In July, the Mexican peso appreciated from 23.066 to 22.154. Notwithstanding, economists at MUFG keep a bearish view on Mexican economic perspectives driven by local technical issues and policy choices.
“The combination of deep recession and low inflation provides room for further cuts on the policy rate, thus leading to the continuity of lower carry-trade return. Secondly, the deep recession damages tax collection and increases the pressure for more fiscal spending, but government response keeps below expectation.”

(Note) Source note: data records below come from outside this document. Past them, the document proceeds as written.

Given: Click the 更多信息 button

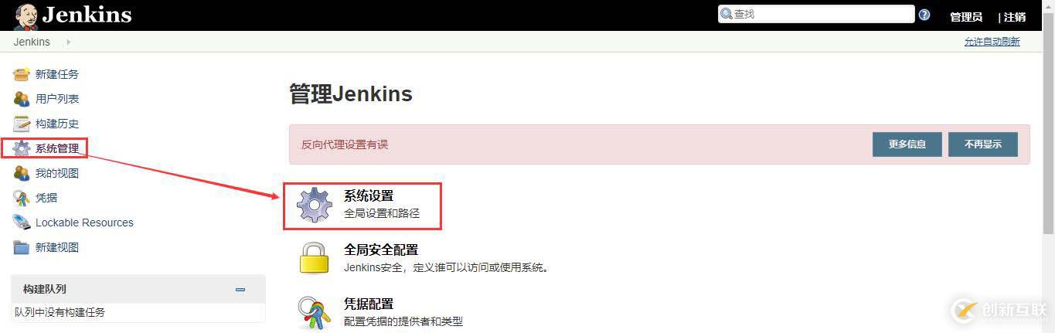Looking at the screenshot, I should [907, 144].
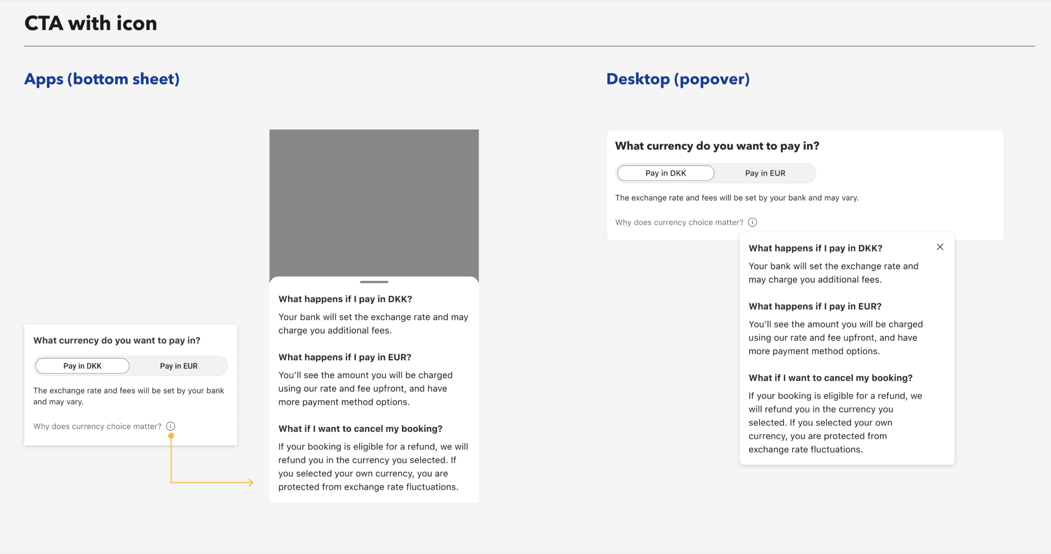Click the 'Desktop (popover)' heading
The width and height of the screenshot is (1051, 554).
pos(678,79)
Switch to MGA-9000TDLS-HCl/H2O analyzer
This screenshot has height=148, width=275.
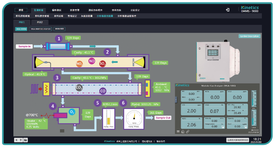[40, 29]
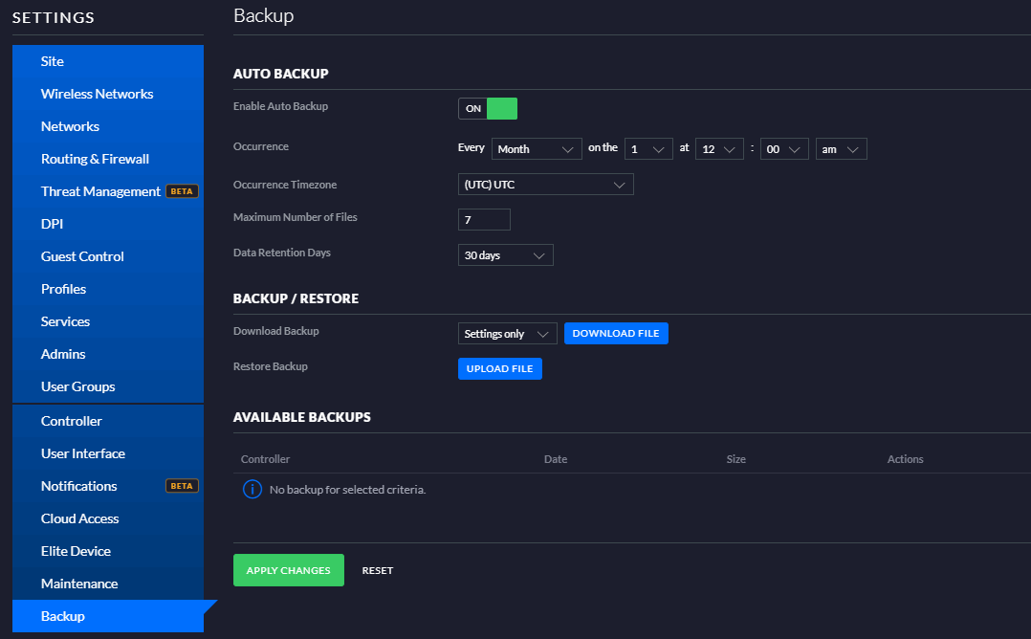Click the BETA badge next to Threat Management

coord(182,191)
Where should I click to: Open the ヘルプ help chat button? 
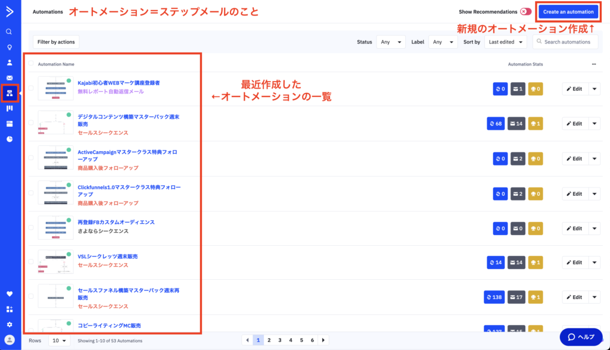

“AMLO insists on the plan to increase the role of the State in the energy sector. However, his plans to obtain energy independence by increasing oil production and refining capacity for PEMEX tend to fail, impacting even more the company’s finance that has been already hit harshly by the relatively low oil prices and weaker demand, and it would require more government capital injection. And on the electricity segment, government has been making a number of regulatory changes that benefited state owned company CFE in detriment of private companies, in particular renewables plants. These government strategies damage even more business confidence, thus jeopardizing private investments. In such negative scenario, we keep our view of a gradual MXN depreciation.”
“The USMCA trade deal is now in effect, being positive for Mexico once it maintains trade preference with the USA and Canada. In case of a faster-than-expected recovery of the USA, there would be perspectives of higher USD inflows to Mexico. On the other way around, a scenario of more prolonged and/or deeper recession would intensify the pace of MXN depreciation.”